Comment éviter que la triche ne se produise ?
Lors des tournois “physiques”, l’observation des joueurs est mise en avant afin de détecter une attitude suspecte ou une interaction avec une personne du public. En 2015, le Géorgien Gaioz Nigalidze avait été pris en flagrant délit de triche. L’indice qui avait mis la puce à l’oreille de son adversaire, Tigran L. Petrosian, était ses allers et retours fréquents aux toilettes, à des moments stratégiques de la partie. Un smartphone et des écouteurs avaient été retrouvés dans la cabine qu’il avait systématiquement utilisée lors de ses pauses.
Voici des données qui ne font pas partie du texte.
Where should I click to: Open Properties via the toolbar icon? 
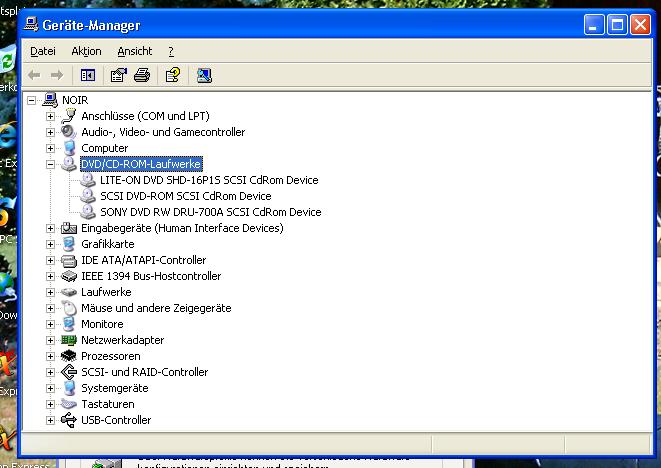click(119, 75)
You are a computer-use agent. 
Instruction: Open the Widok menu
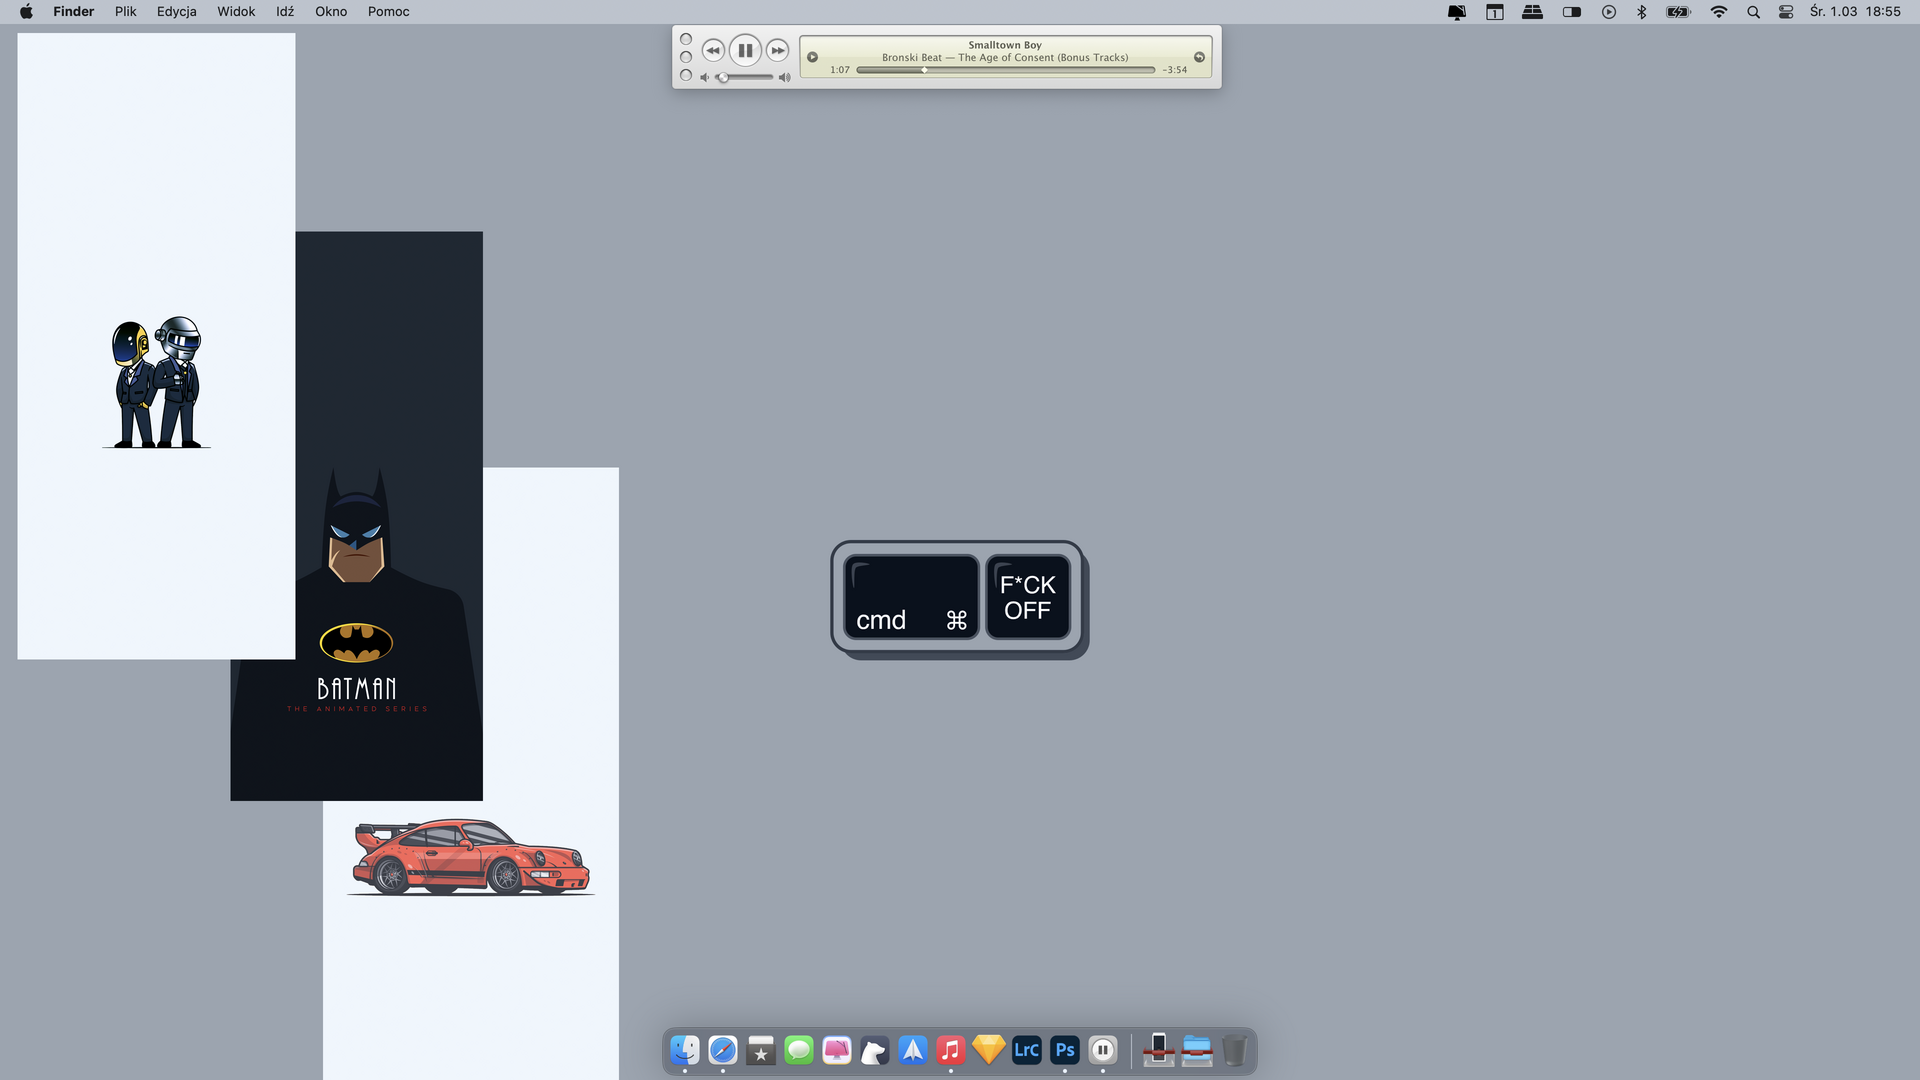click(x=236, y=12)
Un programme, dans lequel il entrait les positions des pièces sur le plateau à l’instant T, l’aidait à jouer les meilleurs coups possibles. Dans le cas de Niemann, l’organisation a tenté de détecter des équipements portés par les joueurs (tels qu’une puce ou une oreillette) grâce à un scanner détectant les fréquences radio. Cela n’a rien donné et le tournoi a repris malgré l’abandon de Carlsen.
Le plus compliqué reste la prévention des triches en ligne. En effet, il est bien difficile de détecter une fraude simplement selon les coups du joueur. C’est pourtant ce que tente de faire Ken Regan, mathématicien et joueur d’echecs. Il a créé un programme capable de jouer la partie parfaite théorique, ou en tout cas ce qui s’en rapproche le plus. Son ordinateur atteint un score de 3 200 à 3 300. Il compare ensuite les coups joués lors d’une partie à ceux de la partie jouée par le programme. À partir de là, il obtient un score notant le nombre de coïncidences entre les meilleurs coups et ceux joués par le grand-maître ou le joueur. Plus ce score est élevé, plus le joueur est suspect. Regan considère qu’au-delà de 5.0, le joueur devrait être systématiquement considéré comme fraudeur. Il a d’ailleurs proposé ce programme accompagné du score limite de 5.0 à la FIDE comme moyen d’évaluation et est déjà appelé régulièrement pour argumenter sur l’éventuelle malhonnêteté d’un joueur lors de tournois.
C’est une avancée majeure dans la lutte contre la tricherie dans les echecs puisqu’elle s’applique aussi bien sur des parties physiques, qu’en ligne. Elle avait déjà permis d’obtenir des sanctions contre Borislav Ivanov, soupçonné de triche et qui avait par ailleurs refusé une inspection de ses chaussures lors de tournois officiels.
La prévention de la triche va certainement devoir devenir de plus en plus présente dans le monde des echecs, à mesure que les technologies se développent. Il reste à savoir si la FIDE saura s’adapter suffisamment vite pour contrer les tentatives toujours plus perfectionnées des fraudeurs et préserver l’essence de ce jeu qui nous est si cher.